The United States of America has warned that the reputation of Nigeria’s military was at stake while the future of the country and her children was in jeopardy following the capture of some towns in the north eastern part of the country in the last few weeks by Boko Haram terrorists.
US Assistant Secretary of State for African Affairs, Amb. Linda Thomas-Greenfield, who expressed deep concerns of her country on the activities of the Islamic sect in Nigeria, while participating in the International Conference on Security in Abuja, declared that failure was not an option.
The militants on Monday reportedly took Bama, 70 kilometres (45 miles) from the Borno State capital, Maiduguri, where 10,000 youths, former soldiers and police gathered on Thursday, vowing to push back the advance. Multiple testimonies from residents, who have been fleeing Bama all week, contradicted military claims that soldiers still held the town.
“The truth is that Boko Haram fighters are in firm control of Bama,” said one resident, Muhammadu Mai Tumatur, who escaped to Maiduguri.
“They have occupied the military barracks and the palace of the emir and they have hoisted their flags in both places. There is not a single soldier in the town. The gunmen are in control.”
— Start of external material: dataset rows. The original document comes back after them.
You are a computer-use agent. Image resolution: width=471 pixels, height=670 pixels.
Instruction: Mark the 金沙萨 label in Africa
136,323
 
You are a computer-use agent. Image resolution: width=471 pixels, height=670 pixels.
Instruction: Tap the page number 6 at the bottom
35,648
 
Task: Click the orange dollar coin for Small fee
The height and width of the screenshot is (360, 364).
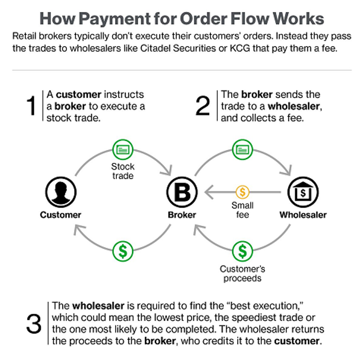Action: tap(243, 192)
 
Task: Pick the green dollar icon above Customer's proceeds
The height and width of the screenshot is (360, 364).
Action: tap(243, 250)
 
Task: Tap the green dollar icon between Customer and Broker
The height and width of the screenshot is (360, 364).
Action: tap(122, 250)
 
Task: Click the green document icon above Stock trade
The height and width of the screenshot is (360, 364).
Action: tap(122, 149)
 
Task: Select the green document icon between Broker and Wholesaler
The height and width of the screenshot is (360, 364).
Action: tap(243, 149)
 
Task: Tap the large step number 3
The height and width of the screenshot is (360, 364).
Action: tap(33, 324)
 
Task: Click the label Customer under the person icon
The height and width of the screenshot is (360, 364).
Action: tap(61, 215)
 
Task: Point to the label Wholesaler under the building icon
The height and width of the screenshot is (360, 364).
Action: tap(303, 215)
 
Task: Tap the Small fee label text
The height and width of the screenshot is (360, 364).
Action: tap(243, 210)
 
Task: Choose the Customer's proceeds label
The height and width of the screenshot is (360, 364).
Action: tap(243, 274)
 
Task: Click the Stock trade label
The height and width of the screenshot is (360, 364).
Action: tap(123, 171)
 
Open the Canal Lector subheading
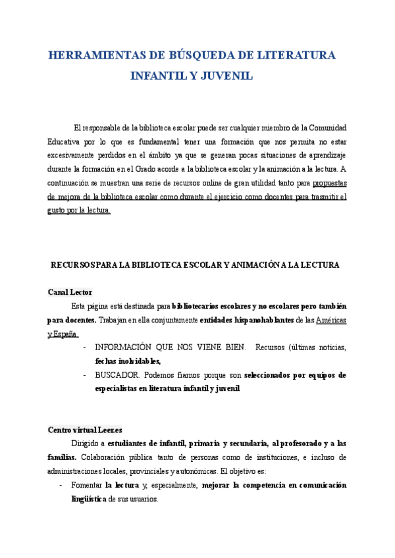click(70, 292)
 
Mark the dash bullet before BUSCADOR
click(84, 375)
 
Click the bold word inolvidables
click(136, 361)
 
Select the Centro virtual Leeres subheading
click(85, 430)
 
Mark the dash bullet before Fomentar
click(61, 486)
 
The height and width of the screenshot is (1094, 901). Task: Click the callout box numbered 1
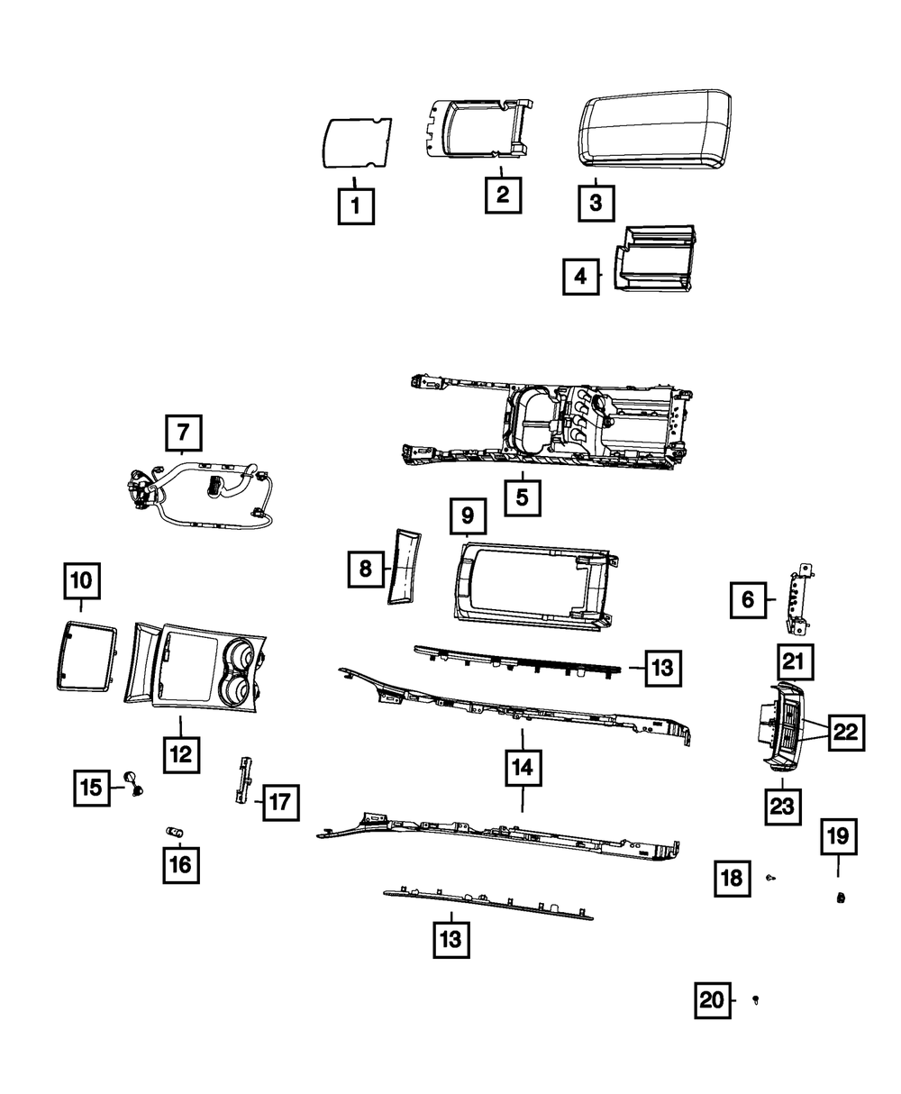click(356, 206)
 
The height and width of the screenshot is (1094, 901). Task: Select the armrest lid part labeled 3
click(653, 129)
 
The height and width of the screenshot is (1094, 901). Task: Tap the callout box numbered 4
click(581, 277)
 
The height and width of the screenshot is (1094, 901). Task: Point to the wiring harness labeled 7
click(203, 492)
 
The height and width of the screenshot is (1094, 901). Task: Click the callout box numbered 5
click(523, 497)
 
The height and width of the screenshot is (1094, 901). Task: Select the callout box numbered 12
click(181, 753)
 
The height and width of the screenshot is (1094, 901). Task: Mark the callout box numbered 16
click(180, 865)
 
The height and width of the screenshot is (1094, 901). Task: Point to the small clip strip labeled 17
click(241, 780)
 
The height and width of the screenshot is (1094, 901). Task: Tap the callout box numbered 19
click(838, 836)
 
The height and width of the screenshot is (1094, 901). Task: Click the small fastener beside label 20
click(756, 999)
Before the capture of Bama, Borno’s second largest town last Monday, the militants had seized Gamboru Ngala, Buni Yadi in Yobe State and Madagali in Adamawa, with Nigerian troops seemingly unable to match their firepower.
Other towns reportedly taken over by the terrorists include Gwoza, Banki, and Bara.
The US envoy warned that Boko Haram constituted a serious threat to Nigeria and her neighbours and must be viewed in that light, as according to her, the claimed capture of towns by Boko Haram indicated a “steadily worsening” security situation.
“We are very troubled by the apparent capture of Bama and the prospects for an attack on and in Maiduguri, which would impose a tremendous toll on the civilian population. All of these developments are deeply disturbing, and increasingly dangerous with each passing day. The reputation of Nigeria’s military is at stake. But more importantly, Nigeria’s and its children’s future is in jeopardy. Failure is not an option”.
Ms. Thomas-Greenfield said Washington would soon announce the launch of a major border security programme, which will include Nigeria and its neighbours — Cameroon, Chad and Niger.
She added that the stakes were high after experts warned that the government risked losing control of the north-east and the violence could spread across borders.
There has been a controversy over whether or not the military forces were able to successfully repel the insurgents which seized Gwoza and declared it a caliphate. It was reported that the insurgents have been targeting Maiduguri, the state capital which is only about 70 kilometers from Bama, leading to the imposition of a curfew in the ancient town by the military.
Bama residents said heavily armed militants were roaming the town and had until now spared civilians.
One of them, Mustapha Tor, said a “large number” of troops were in Kawuri, 20 kilometres away, although they had not mounted a counter-attack. Most people had left because of previous atrocities, he added.
“We know what they did in Gwoza and Gamboru Ngala, where they told residents they could stay but later turned and killed them,” Tor said.
In Maiduguri, youths, local hunters armed with home-made guns and bows and arrows as well as former soldiers and police, promised to fight the militants and end the insurgency.
The state co-ordinator of the civilian vigilantes, Mallam Abba Aji Kalli, said: “We are optimistic that with our gora (sticks in Hausa) and other local arms, we will raid all terrorist hideouts and kill them when given permission by the federal government.”